= Beginning of Section =

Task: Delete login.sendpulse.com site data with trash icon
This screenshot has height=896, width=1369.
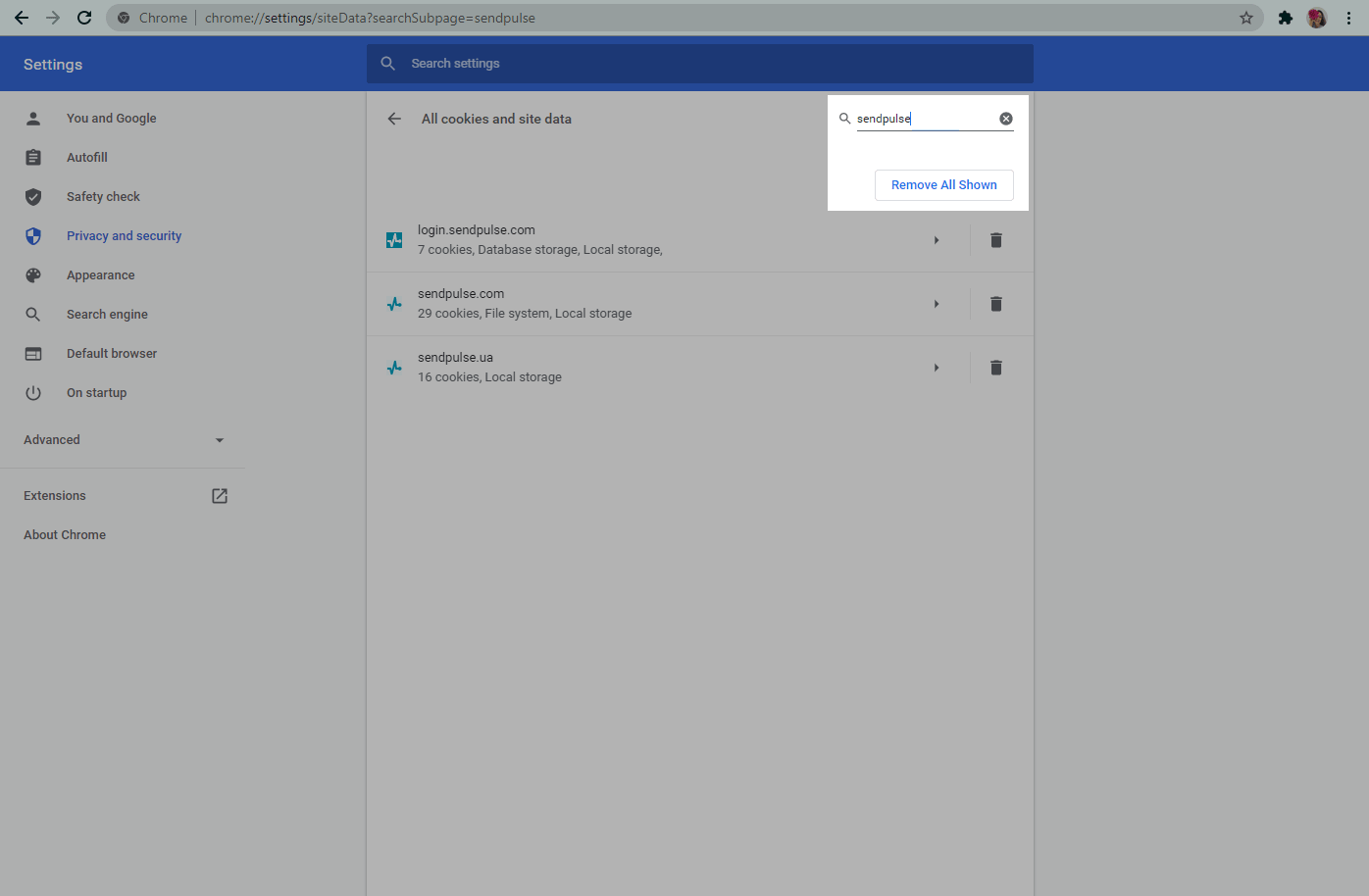Action: click(995, 240)
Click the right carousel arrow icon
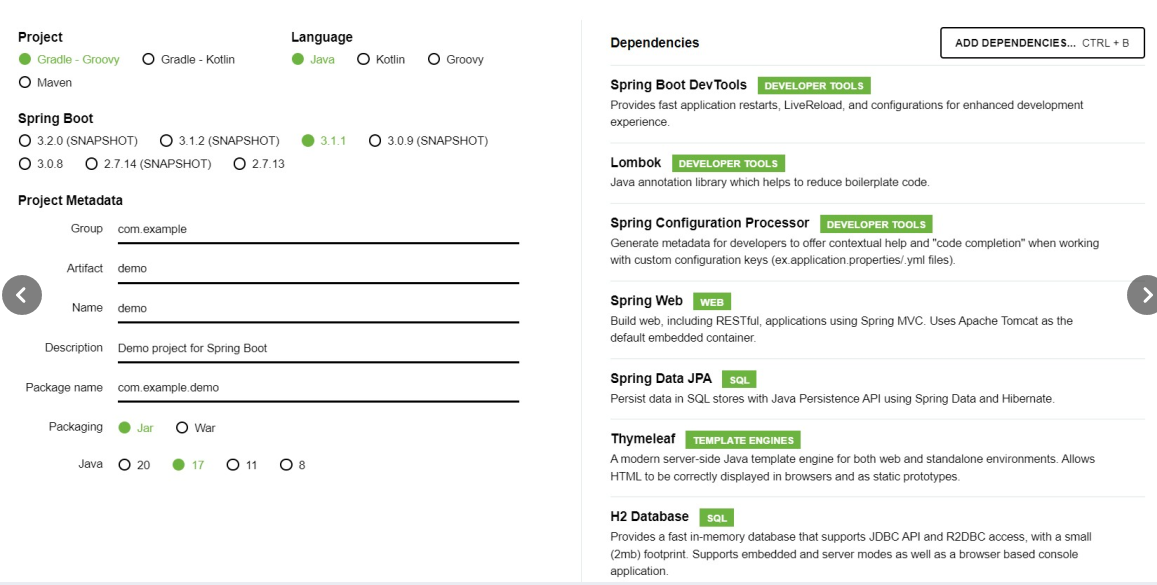Screen dimensions: 1157x585 point(1141,294)

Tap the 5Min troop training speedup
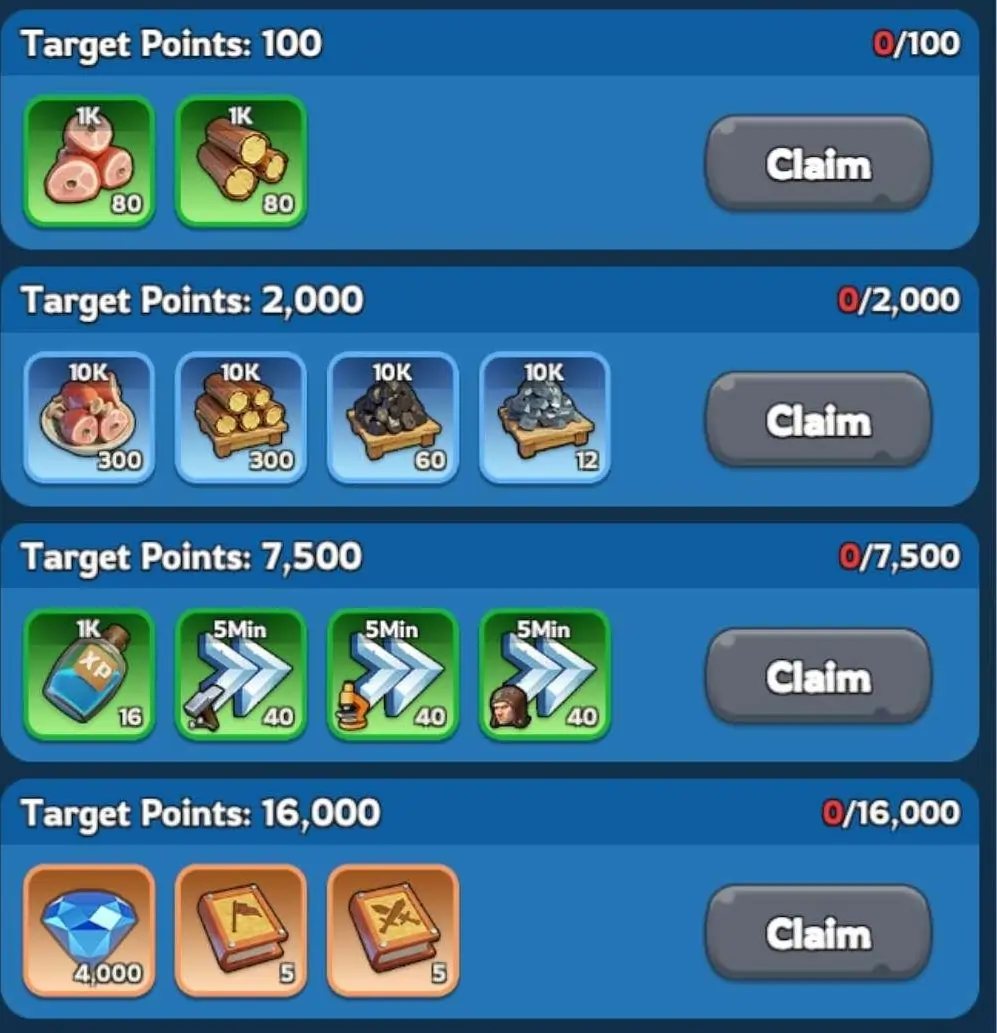tap(544, 675)
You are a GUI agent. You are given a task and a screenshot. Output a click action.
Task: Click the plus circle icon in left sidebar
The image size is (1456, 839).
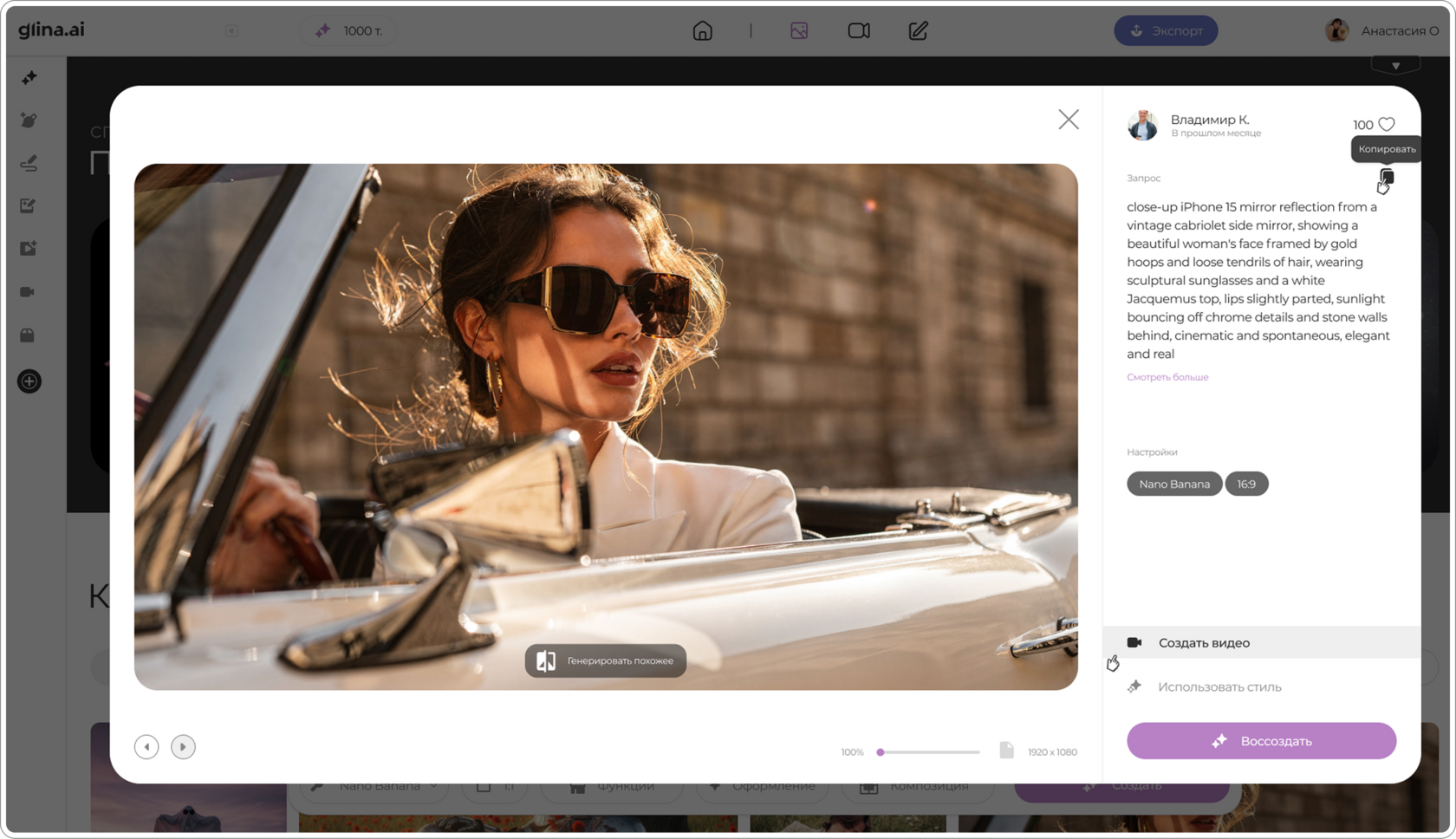29,381
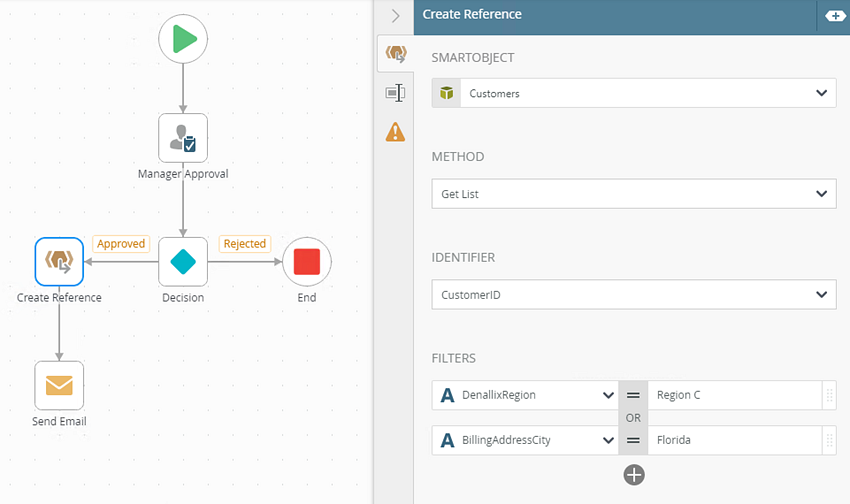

= End of Section =

_WHAT THE TASK ASKS_
Return all records verbatim and drop the pictures.

_TASK ANSWER_
Task: Delete login.sendpulse.com site data with trash icon
This screenshot has height=896, width=1369.
Action: click(995, 240)
Click the right carousel arrow icon
Screen dimensions: 1157x585 point(1141,294)

Tap the 5Min troop training speedup
tap(544, 675)
You are a GUI agent. You are given a task and a screenshot. Output a click action.
Task: Click the plus circle icon in left sidebar
The image size is (1456, 839).
29,381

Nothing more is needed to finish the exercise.